Exercise objective:
The answer must be an exact copy of the lines from the one with "Task: Click the orange" to the last line of the entries below, both included, and must contain no pictures.

==== Records supplied

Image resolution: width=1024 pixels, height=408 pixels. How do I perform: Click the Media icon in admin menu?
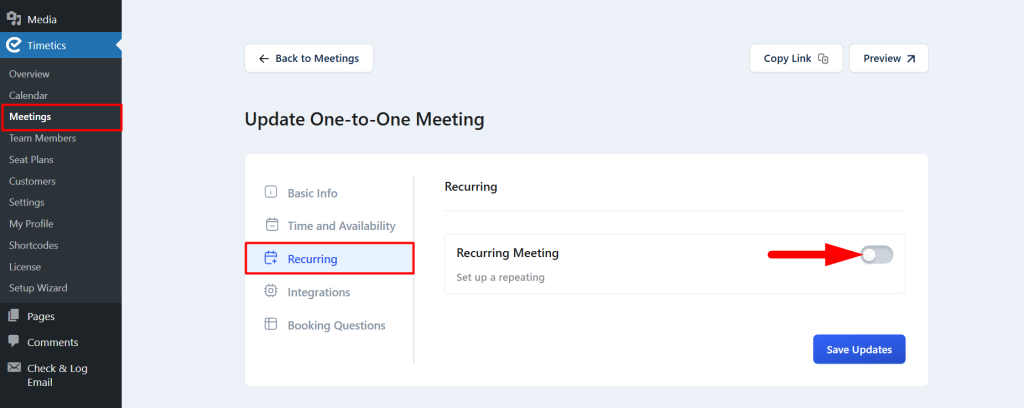(14, 19)
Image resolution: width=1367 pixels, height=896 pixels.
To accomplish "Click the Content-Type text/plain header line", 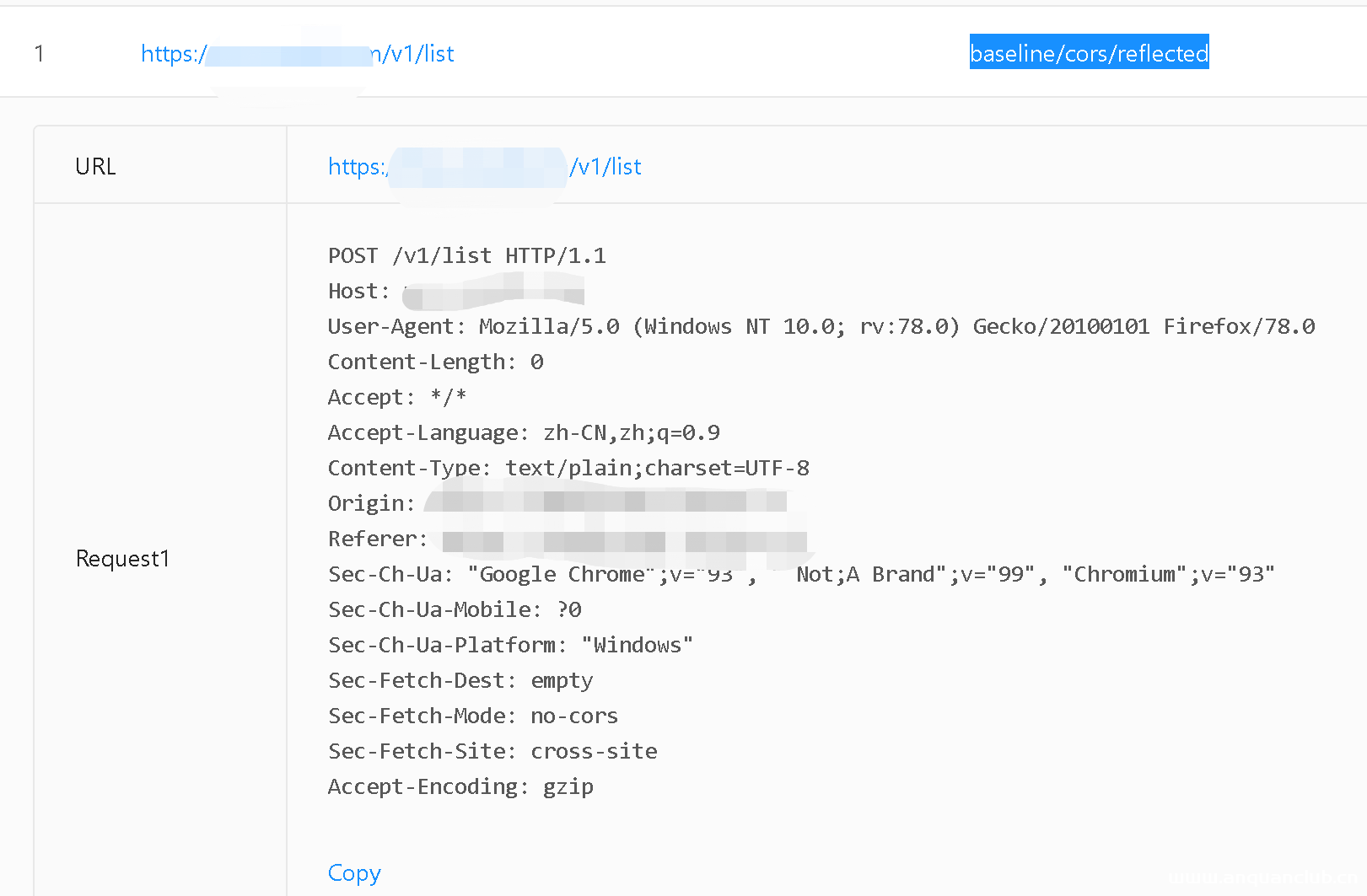I will [568, 469].
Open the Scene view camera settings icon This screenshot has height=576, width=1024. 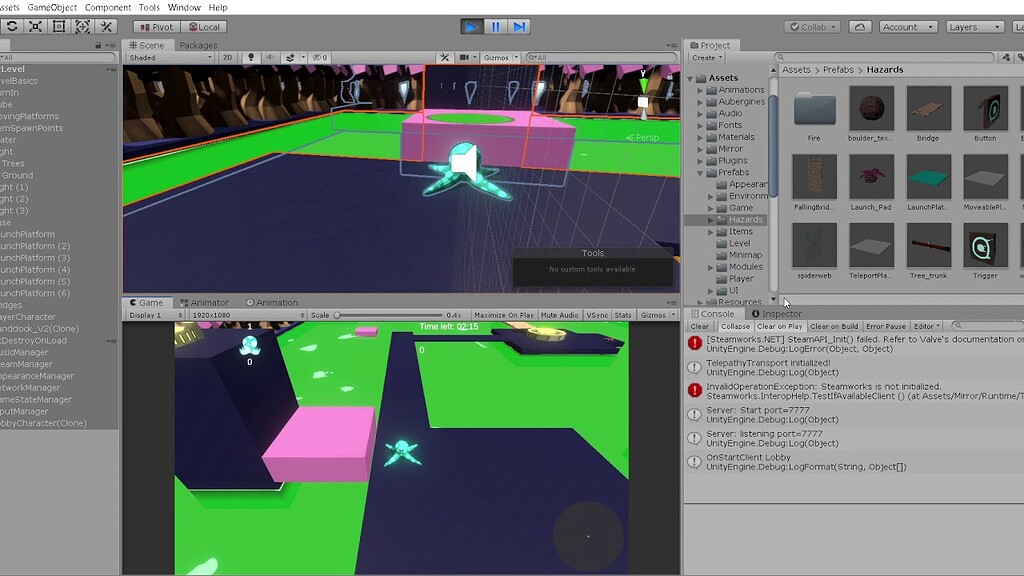pyautogui.click(x=466, y=58)
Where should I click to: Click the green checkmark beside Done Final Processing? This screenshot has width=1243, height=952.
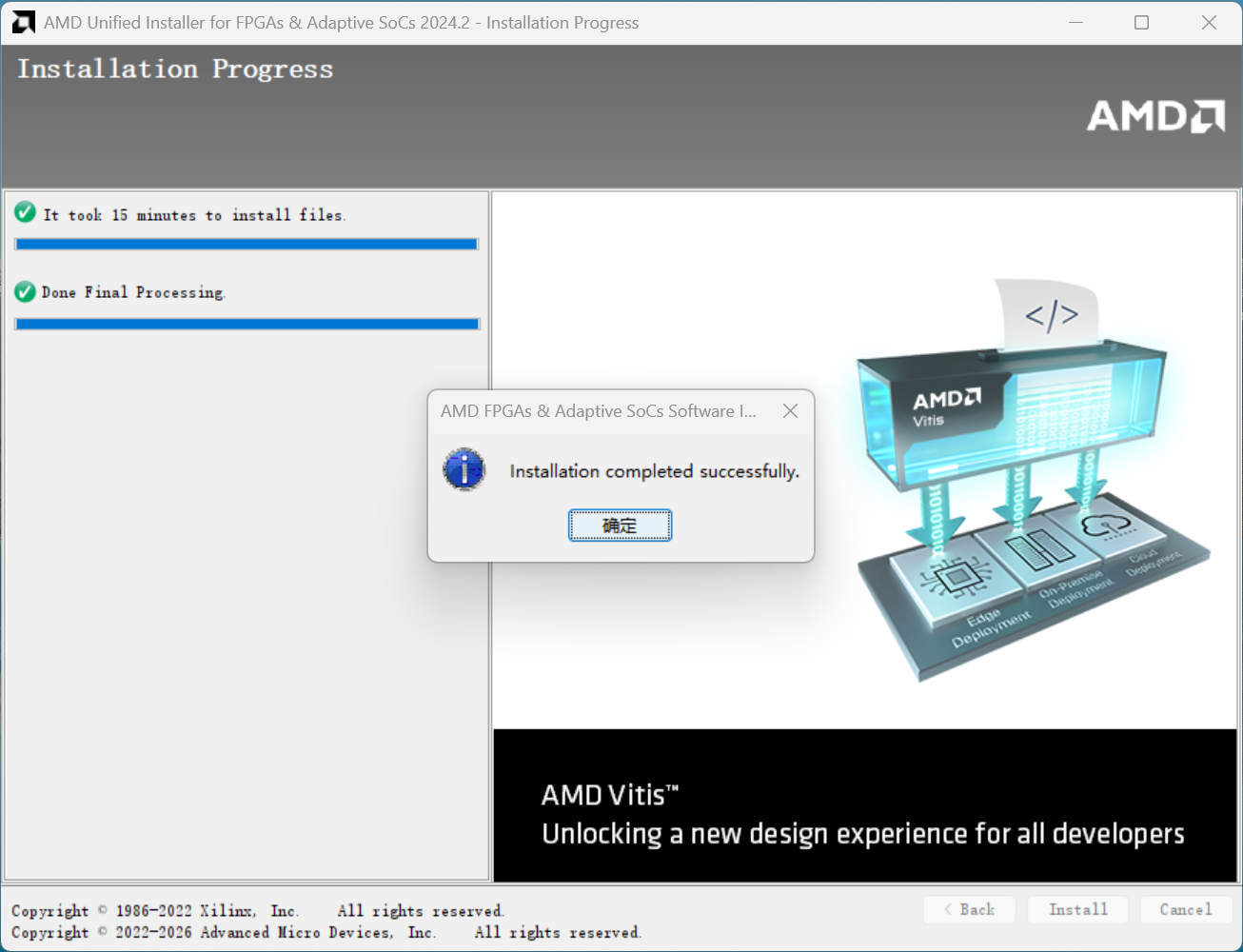[26, 291]
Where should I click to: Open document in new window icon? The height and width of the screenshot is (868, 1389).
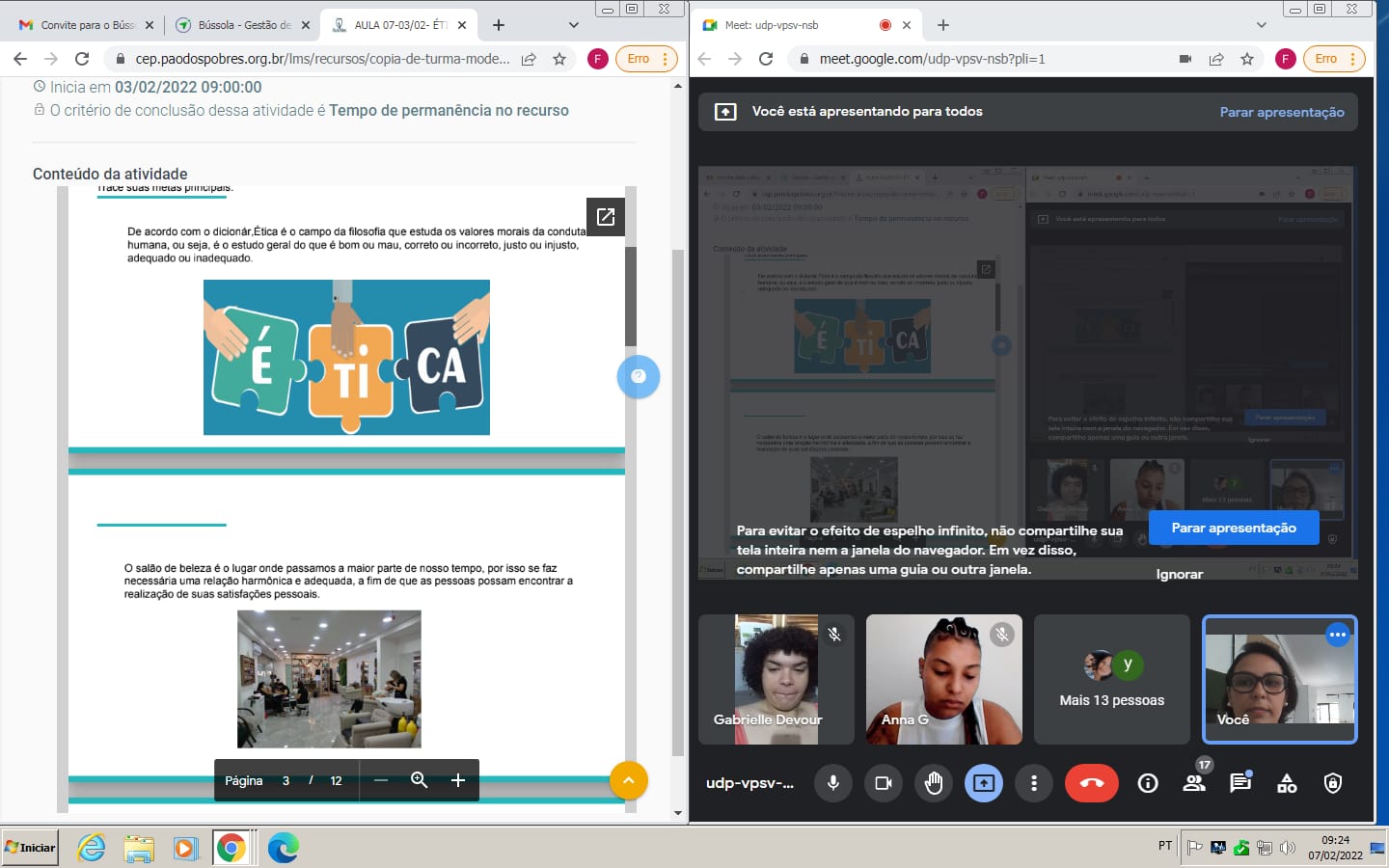tap(606, 217)
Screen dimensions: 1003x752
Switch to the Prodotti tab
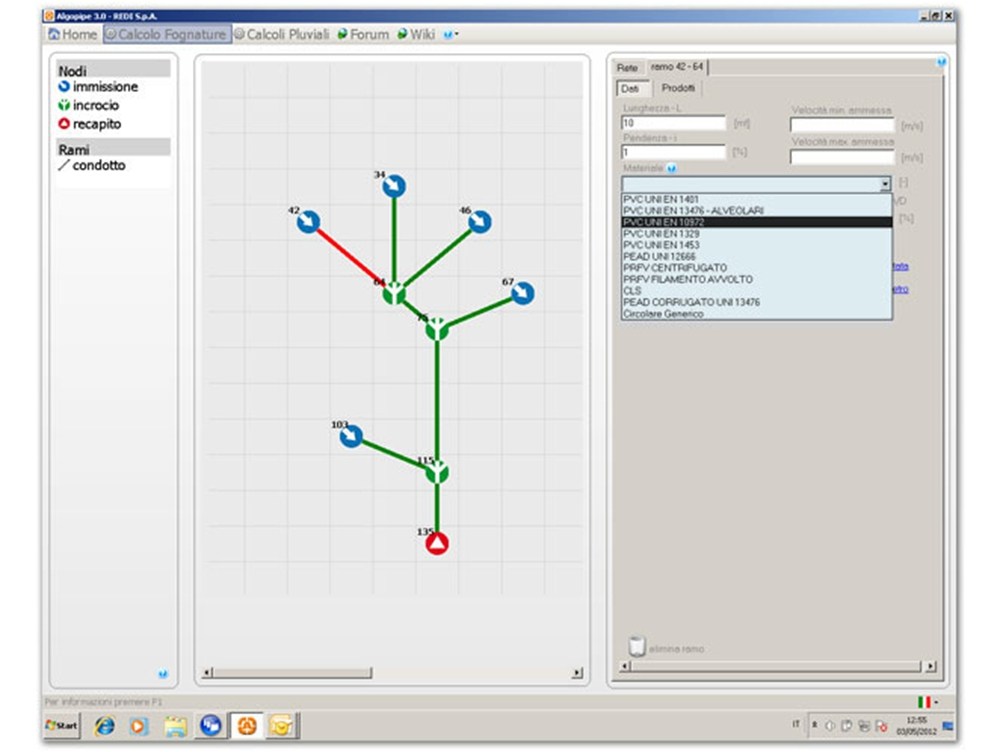tap(679, 88)

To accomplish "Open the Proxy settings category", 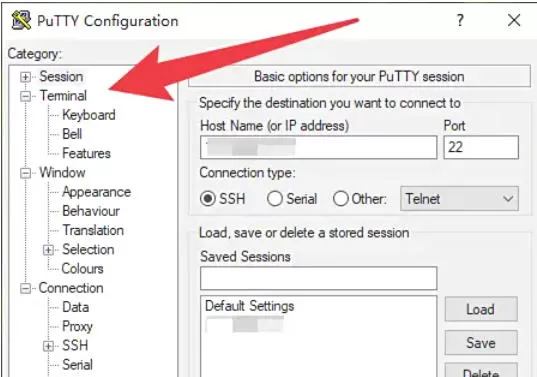I will point(77,326).
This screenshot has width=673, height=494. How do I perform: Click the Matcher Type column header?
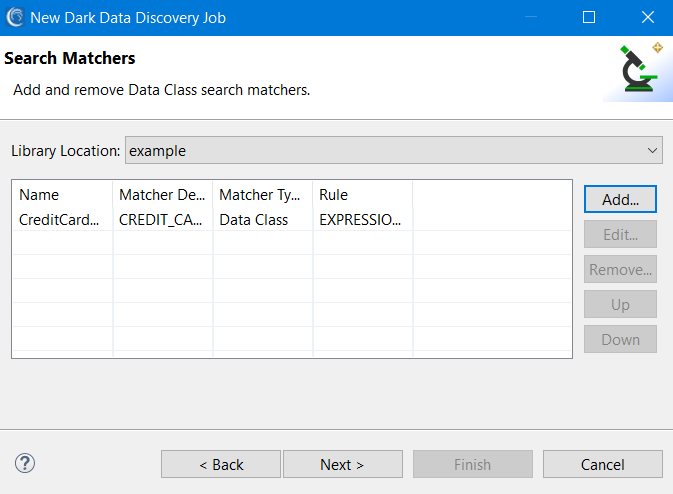pyautogui.click(x=263, y=195)
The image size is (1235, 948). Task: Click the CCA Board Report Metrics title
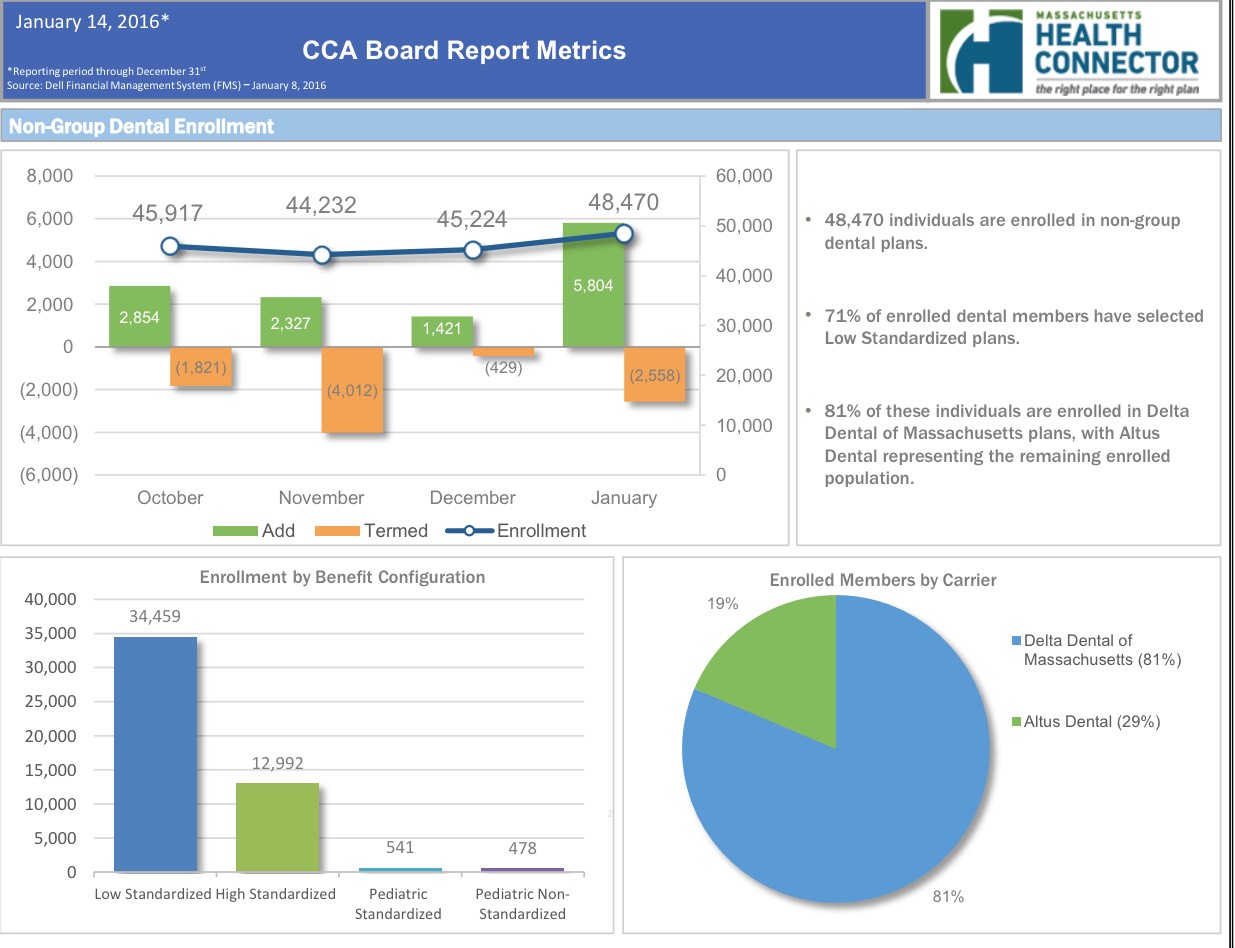point(465,51)
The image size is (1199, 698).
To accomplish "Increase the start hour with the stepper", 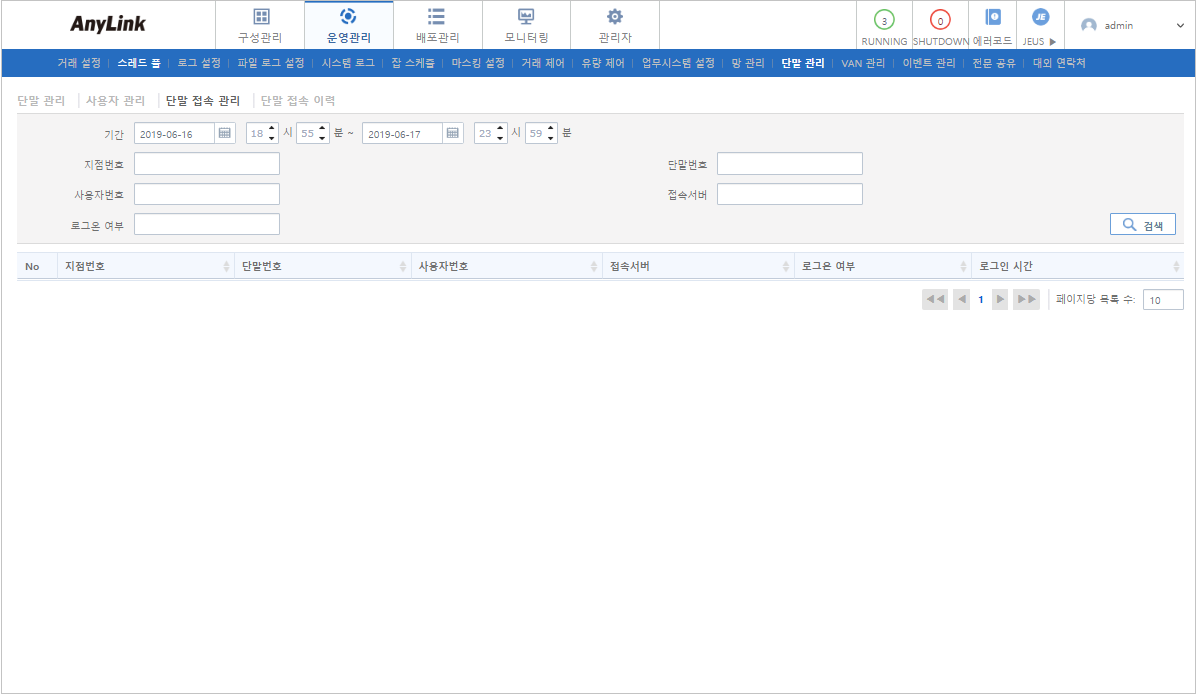I will pos(273,127).
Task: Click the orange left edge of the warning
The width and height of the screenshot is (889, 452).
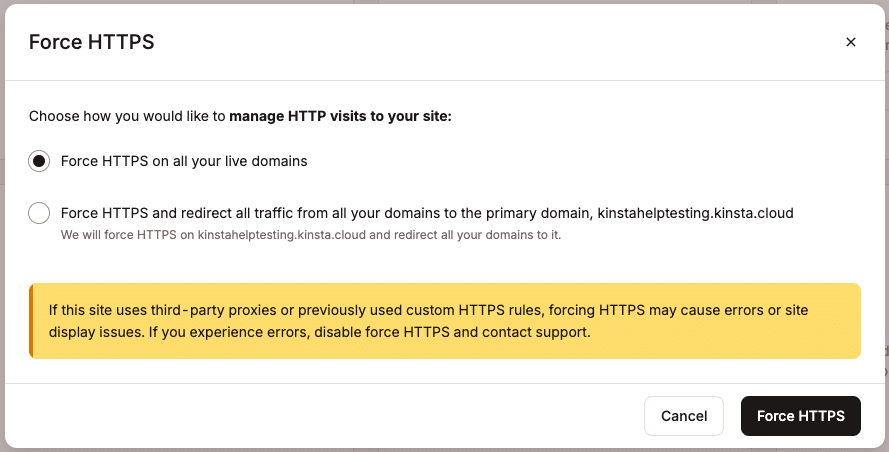Action: pos(31,320)
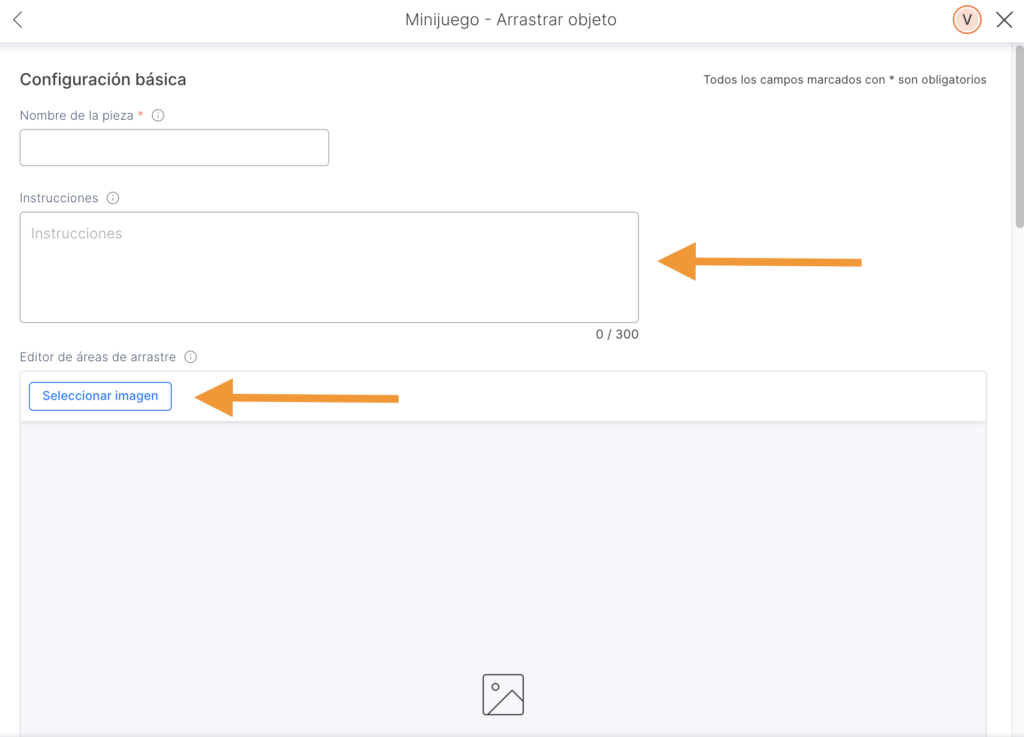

========

Exercise output:
Task: Click the orange left edge of the warning
The width and height of the screenshot is (889, 452).
Action: pos(31,320)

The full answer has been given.